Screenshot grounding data
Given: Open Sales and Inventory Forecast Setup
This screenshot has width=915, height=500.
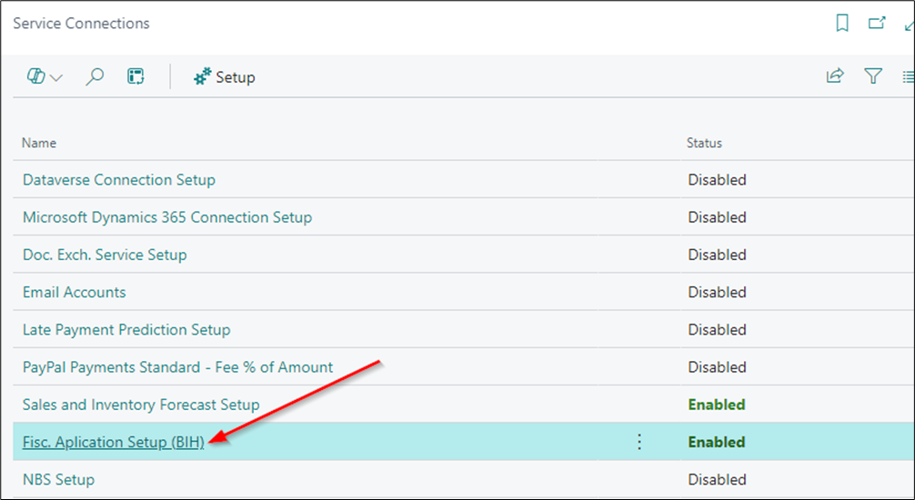Looking at the screenshot, I should pyautogui.click(x=141, y=405).
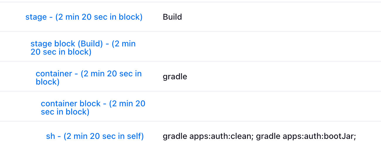Open the container block step link
381x148 pixels.
point(93,104)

● **Work request**
With the images omitted, repeat all the data word for word.

● **Written solution**
Given: Open Sales and Inventory Forecast Setup
This screenshot has width=915, height=500.
Looking at the screenshot, I should pyautogui.click(x=141, y=405).
Open the container block step link
381x148 pixels.
point(93,104)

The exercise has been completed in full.